PROBLEM DETAILS: Begin at the line that contains "Where should I click to: Click" and stop after the line that contains "Open the Render Mode dropdown", copying those lines without any change. Omit the pictures from your reply.

* BEGIN DATA FOR PROCESSING *

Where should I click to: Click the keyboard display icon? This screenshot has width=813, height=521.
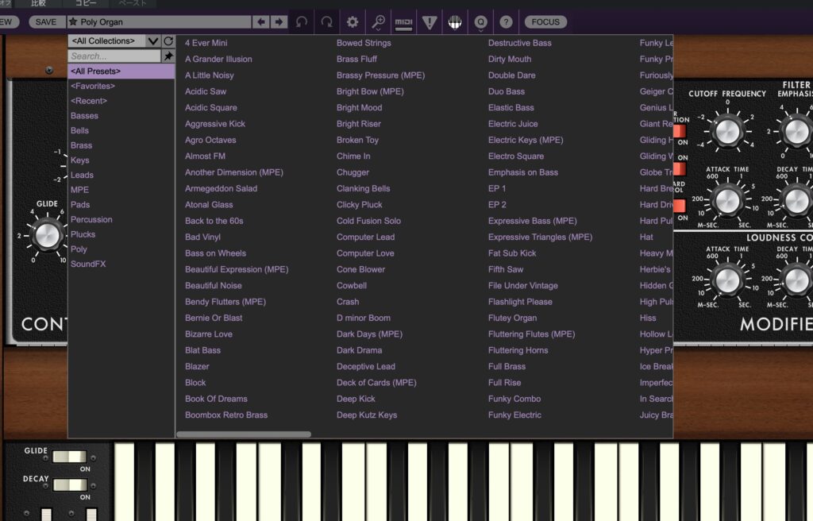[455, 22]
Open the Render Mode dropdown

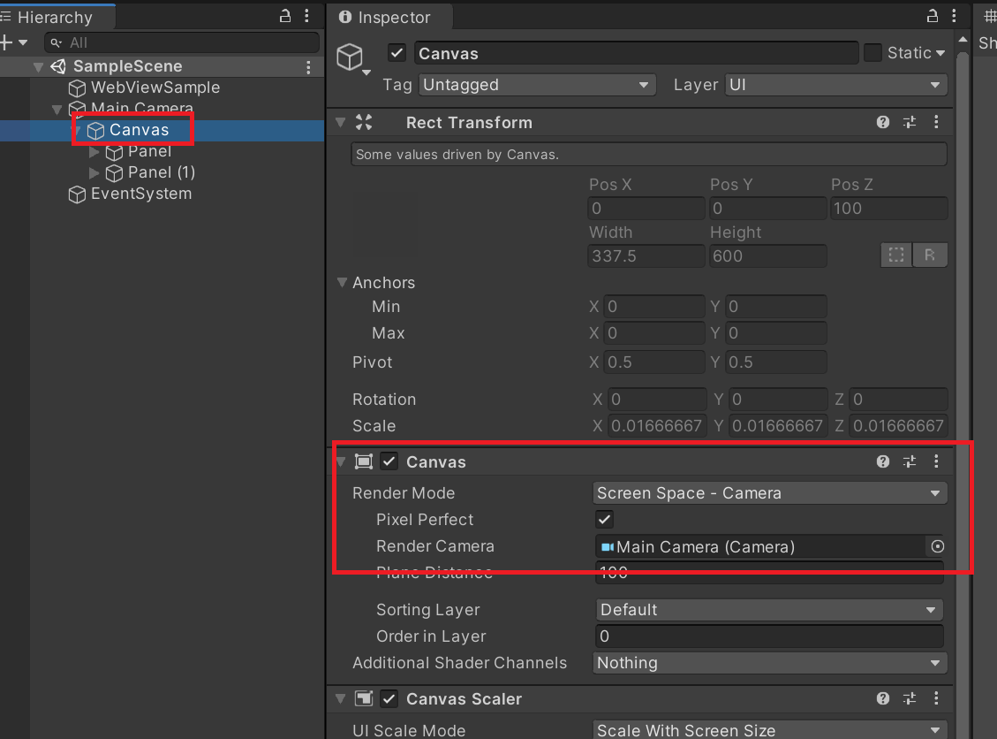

* END DATA FOR PROCESSING *
* BEGIN DATA FOR PROCESSING *

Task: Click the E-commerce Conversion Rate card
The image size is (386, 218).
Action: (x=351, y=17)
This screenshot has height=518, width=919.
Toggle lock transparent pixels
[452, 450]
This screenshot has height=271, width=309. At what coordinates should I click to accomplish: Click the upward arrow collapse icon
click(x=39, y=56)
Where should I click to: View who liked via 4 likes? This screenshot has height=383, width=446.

* END DATA FOR PROCESSING *

EXERCISE ANSWER:
Where should I click to: Click the keyboard display icon? This screenshot has width=813, height=521.
[455, 22]
Open the Render Mode dropdown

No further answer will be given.